In August, several banks have finally come on board. So, the moot question remains: What does this mean for the common man?

Understanding benchmarks

Let’s first understand interest rate benchmarks. All bank loans are linked to a benchmark interest rate — the lowest rate at which a bank can lend.

Since April 1, 2016, all bank loans were linked to the MCLR (marginal cost of funds-based lending rate). For example, the SBI has a one-year MCLR of 8.25 per cent upon which it will apply a credit spread which is calibrated by such parameters as the amount borrowed and the borrower’s credit score.

The lowest home loan rate from the SBI is MCLR + 10 basis points (8.35 per cent in August).

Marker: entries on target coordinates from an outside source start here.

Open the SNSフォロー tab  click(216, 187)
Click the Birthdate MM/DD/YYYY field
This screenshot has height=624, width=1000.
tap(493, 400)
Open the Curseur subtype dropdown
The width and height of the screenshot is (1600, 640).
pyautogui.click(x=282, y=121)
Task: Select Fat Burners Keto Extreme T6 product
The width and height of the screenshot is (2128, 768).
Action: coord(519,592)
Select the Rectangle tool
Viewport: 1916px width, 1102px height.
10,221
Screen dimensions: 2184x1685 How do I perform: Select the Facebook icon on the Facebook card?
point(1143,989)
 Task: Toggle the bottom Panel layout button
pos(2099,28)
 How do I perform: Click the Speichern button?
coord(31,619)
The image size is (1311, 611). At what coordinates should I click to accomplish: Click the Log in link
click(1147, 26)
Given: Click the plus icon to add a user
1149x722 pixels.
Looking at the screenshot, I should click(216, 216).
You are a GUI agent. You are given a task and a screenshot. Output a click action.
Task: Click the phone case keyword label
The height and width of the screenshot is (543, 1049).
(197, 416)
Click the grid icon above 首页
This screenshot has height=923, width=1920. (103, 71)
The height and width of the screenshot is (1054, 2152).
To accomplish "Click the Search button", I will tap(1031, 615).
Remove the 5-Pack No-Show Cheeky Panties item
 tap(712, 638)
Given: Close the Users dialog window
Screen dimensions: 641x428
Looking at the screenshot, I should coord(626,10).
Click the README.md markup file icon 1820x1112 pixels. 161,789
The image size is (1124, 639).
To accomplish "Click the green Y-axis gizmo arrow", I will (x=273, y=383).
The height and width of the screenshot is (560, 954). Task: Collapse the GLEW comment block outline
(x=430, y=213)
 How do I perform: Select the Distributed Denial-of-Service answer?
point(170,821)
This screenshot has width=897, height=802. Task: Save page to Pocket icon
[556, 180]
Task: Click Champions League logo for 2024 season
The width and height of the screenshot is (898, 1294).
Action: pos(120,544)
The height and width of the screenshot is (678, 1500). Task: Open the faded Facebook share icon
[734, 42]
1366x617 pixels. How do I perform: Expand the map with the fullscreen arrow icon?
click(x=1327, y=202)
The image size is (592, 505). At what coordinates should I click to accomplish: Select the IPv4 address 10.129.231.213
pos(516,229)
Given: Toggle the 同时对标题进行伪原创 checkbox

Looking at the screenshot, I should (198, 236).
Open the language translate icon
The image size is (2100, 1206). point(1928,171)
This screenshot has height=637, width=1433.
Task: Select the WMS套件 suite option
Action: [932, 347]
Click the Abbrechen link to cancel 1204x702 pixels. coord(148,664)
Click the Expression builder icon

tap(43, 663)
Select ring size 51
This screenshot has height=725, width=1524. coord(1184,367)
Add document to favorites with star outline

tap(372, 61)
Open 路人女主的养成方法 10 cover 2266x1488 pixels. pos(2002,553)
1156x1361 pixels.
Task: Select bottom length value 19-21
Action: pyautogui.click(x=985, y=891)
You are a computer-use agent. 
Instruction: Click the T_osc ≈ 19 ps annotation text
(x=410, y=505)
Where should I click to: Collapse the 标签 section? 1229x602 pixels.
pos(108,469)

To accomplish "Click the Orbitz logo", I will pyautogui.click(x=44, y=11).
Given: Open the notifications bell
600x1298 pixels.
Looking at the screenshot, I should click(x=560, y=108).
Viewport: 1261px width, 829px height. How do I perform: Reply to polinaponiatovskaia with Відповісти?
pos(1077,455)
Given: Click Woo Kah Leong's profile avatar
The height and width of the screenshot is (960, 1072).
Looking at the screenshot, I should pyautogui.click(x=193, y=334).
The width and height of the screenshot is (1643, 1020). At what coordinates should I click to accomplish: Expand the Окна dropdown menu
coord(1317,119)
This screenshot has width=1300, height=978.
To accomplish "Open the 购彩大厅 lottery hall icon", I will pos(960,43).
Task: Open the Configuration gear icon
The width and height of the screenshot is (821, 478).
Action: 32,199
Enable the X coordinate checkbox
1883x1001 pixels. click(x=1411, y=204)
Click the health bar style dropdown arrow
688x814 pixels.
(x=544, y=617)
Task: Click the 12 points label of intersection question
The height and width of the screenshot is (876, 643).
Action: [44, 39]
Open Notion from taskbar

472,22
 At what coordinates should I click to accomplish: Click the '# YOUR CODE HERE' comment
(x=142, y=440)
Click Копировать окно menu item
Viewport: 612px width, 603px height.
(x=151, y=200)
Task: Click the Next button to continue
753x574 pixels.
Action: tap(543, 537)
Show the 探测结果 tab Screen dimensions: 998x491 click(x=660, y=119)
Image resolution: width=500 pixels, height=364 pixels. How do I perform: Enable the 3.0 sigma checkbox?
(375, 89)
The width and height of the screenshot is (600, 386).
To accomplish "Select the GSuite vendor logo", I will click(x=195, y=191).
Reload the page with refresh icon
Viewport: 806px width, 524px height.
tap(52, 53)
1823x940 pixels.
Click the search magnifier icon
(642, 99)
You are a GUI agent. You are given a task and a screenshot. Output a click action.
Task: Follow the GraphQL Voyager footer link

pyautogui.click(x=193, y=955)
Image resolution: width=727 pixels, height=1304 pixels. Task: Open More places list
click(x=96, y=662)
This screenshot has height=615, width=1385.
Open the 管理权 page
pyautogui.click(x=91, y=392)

Before MCLR, we had the base rate regime. The base rate, as well as the MCLR, are internal benchmarks that gave banks control over retail loan interest rates.

In 2018, the RBI said that banks had to link to loans to an external benchmark such as the repo rate or the treasury bill yield. Of those options, the industry has shown a preference for the repo rate.

Why was this done?

Just as with the MCLR earlier, the RBI favours better transmission of interest rate cuts to the common man.

In January 2019, the repo rate stood at 6.50 per cent. After four successive cuts (in February, April, June and August), it has climbed down to 5.40 per cent, the lowest since 2010. However, loan rates haven’t fallen at a similar pace.

For example, SBI’s lowest home loan rate in January 2019 was 8.75 per cent. By July, it was reduced by just 0.40 per cent to 8.35 per cent.

The RBI had earlier moved to the MCLR to hasten rate transmission. While the MCLR ensured that loan rates were automatically revised at fixed intervals (such as once in six months), it didn’t satisfy the RBI in terms of transmission of rate cuts.

Repo benchmarks can help

Let us take the example of SBI’s repo-linked home loan. The SBI has announced a benchmark — the Repo Linked Lending Rate — with which it has created a new home loan product.

The RLLR is linked to the repo rate. The lowest RLLR-linked home loan rate advertised on the SBI website is RLLR plus a spread of 40 basis points, which currently translates to an interest rate of 8.40 per cent.

The spread is to remain constant through the loan tenure, unless there’s a change in the borrower’s credit risk profile. ‘

The RLLR is currently at 225 basis points above the repo rate, i.e., 5.75 per cent plus 2.25 per cent. But here’s how consumers stand to gain.

The RLLR is set to be revised at the end of every month there’s a repo rate revision. So, since the repo rate was revised to 5.40 per cent in August, the RLLR should reset to 5.40 per cent + 2.25 per cent or 7.75 per cent.

Therefore, consumers who have bought this loan at 8.40 per cent can expect their rate to fall to 8.05 per cent, making theirs the cheapest home loan in the market today.

Effect on EMI

If you had borrowed Rs 50 lakh for 20 years at 8.40 per cent, your EMI would be Rs 43,075, and your total interest over 20 years would be Rs 53.38 lakh. However, at 8.05 per cent, your EMI becomes Rs 41,978 and your total interest falls to Rs 50.74 lakh. Therefore, the benefits of lower rates are almost immediate.

Your options now

Apart from the SBI, a handful of public sector banks such as Bank of Baroda, Allahabad Bank, Syndicate Bank and Union Bank have announced their intentions to launch repo-linked loans. These are works in progress.

However, no private sector bank has joined the bandwagon so far. At present, the SBI provides a repo-linked loan to those with a minimum annual gross income of Rs 6 lakh. Its tenure can be a maximum of 33 years.

The lowest rate on offer for loans up to Rs 75 lakh with a loan-to-value under 80 per cent is RLLR + 40 basis points, which currently translates to 8.40 per cent.

The loan is available only to new borrowers, but the bank has expressed an interest in linking all loans to RLLR eventually.

If you are a new loan seeker who is eligible for these new schemes, you can enjoy their benefits. If you are an existing borrower, you will have to wait a while till you are eligible for a repo-linked loan.